ELB IP changes can bring the cluster down

danielfm commented 7 years ago

I ran into https://github.com/kubernetes/kubernetes/issues/41916 twice in the last 3 days in my production cluster, with almost 50% of worker nodes transitioning to NotReady state almost simultaneously in both days, causing a brief downtime in critical services due to Kubernetes default (and agressive) eviction policy for failing nodes.

I just contacted AWS support to validate the hypothesis of the ELB changing IPs at the time of both incidents, and the answer was yes.

My configuration (multi-node control plane with ELB) matches exactly the one in that issue, and probably most kube-aws users are subject to this.

Have anyone else ran into this at some point?

danielfm commented 7 years ago

I just experienced another issue with ELBs that the script proposed by @mumoshu apparently isn't able to circumvent, which is the failure of one or more ELB nodes. When this happened, the DNS records for the affected ELB did not change (as reported by the systemd unit logs), which makes the script unable to recover the affected kubelets.

Moving to NLBs (#937) might help solve these issues altogether.

redbaron commented 7 years ago

I guess nothing can help if part of underneath infrastructure fails, same thing can probably happen to NLB

danielfm commented 7 years ago

Probably, but then AWS won't be able to point their fingers back at us when something like this happens.

whereisaaron commented 6 years ago

AWS's NLB replacement for ELB's using one IP per zone/subnet and those IP be your EIP's. So using this new product you can get a LB with a set of fixed IPs that won't change.

http://docs.aws.amazon.com/elasticloadbalancing/latest/network/introduction.html

AWS new ALB (for HTTPS) and NLB (for TCP) seem to AWS's next-gen replacement for the old ELB, which AWS now calls 'Classic Load Balancers'. k8s and kube-aws should probably look to transition to the new products, which also appear have some advantages, such as fixed IP's - as I see #937 and #945 are doing! 🎉

mumoshu commented 6 years ago

@whereisaaron Thanks for the suggestion! I agree with your point. Anyway, please let me also add that ALB was experimented in #608 and decided as not appropriate for an K8S API load balancer.

rodawg commented 6 years ago

Unfortunately NLBs don't support VPC Peering on AWS, so some users (including me) will need to use Classic ELBs in conjunction with NLBs to support kubectl commands.

stephbu commented 6 years ago

Yes we see this today in production, and experienced player impact yesterday from this exact issue. Working with AWS support we reproduced the issue by forcing a scaledown on the API ELB for one of our integration clusters.
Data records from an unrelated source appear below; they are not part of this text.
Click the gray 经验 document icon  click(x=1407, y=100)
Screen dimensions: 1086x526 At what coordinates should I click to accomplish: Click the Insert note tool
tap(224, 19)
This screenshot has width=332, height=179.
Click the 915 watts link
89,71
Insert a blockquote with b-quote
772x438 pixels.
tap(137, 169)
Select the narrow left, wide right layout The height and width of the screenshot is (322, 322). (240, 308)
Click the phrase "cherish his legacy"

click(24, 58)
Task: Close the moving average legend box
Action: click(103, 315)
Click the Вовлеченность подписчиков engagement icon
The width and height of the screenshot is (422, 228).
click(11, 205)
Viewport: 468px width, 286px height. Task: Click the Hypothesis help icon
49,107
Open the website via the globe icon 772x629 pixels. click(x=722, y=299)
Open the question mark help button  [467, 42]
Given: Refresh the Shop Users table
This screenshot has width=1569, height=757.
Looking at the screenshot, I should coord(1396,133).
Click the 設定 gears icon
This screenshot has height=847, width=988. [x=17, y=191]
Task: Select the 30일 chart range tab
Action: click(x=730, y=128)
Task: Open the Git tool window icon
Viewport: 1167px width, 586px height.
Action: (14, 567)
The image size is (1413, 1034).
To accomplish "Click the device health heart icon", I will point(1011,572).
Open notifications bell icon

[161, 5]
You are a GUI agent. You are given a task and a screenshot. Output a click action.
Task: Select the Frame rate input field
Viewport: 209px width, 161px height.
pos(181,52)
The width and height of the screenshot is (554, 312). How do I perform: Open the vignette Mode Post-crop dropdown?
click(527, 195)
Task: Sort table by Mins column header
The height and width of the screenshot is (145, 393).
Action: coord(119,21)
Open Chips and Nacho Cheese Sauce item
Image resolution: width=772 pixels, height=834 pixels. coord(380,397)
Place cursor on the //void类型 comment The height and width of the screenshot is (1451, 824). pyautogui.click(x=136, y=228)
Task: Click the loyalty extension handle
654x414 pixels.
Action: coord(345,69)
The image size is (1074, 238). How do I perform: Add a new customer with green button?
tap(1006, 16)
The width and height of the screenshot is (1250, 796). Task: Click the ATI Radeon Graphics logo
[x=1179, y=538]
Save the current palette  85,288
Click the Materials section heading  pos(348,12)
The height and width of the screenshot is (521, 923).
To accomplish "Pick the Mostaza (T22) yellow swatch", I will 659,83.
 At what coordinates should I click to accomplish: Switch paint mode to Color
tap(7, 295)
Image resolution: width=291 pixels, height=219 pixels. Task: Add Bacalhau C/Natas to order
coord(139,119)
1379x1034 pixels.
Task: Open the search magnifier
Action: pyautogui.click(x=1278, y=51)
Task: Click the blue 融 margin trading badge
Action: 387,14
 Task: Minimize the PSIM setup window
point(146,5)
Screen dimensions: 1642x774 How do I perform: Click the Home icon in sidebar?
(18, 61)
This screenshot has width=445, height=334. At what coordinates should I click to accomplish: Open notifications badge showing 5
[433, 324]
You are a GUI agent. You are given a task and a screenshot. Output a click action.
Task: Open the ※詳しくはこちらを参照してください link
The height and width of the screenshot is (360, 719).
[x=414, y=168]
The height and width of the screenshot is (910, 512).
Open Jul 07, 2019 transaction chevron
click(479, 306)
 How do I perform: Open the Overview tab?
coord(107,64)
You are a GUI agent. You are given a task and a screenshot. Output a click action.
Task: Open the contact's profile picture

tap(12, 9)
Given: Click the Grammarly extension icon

All worker nodes went stale and workloads were evicted before nodes recovered at the 15min mark after the scaling event.

We confirmed that the DNS was updated almost immediately. We're going with the Kubelet restart tied to DNS change for the time being, but IMHO this is not a good long-term fix.

javefang commented 6 years ago

Seen this today. Our set up use Consul DNS for kubelet to discover the apiserver, which means the apiserver DNS name are multiple A-record pointing to the exact IP addresses of the apiservers, which changes every time an apiserver node is replaced.

In our case the workers come back eventually but it took a long while. My feeling is kubelet is not really respecting DNS TTLs as all Consul DNS names have TTL set to 0. Can anyone confirm?

mumoshu commented 6 years ago

Thanks everyone. At this point, would the only possible, universal work-around be the one shared by @roybotnik? // At least mine won't work with @javefang's case of course.

mumoshu commented 6 years ago

I was in the impression that since some k8s version kubelet has implemented the clide-side timeout to mitigate this issue, but can't remember the exact github issue right now.

javefang commented 6 years ago

I noticed that after the master DNS record changed the underlying IP, all kubelet instances fail for exactly 15min. (Our master DNS TTL is 0). When it fails we get the following error.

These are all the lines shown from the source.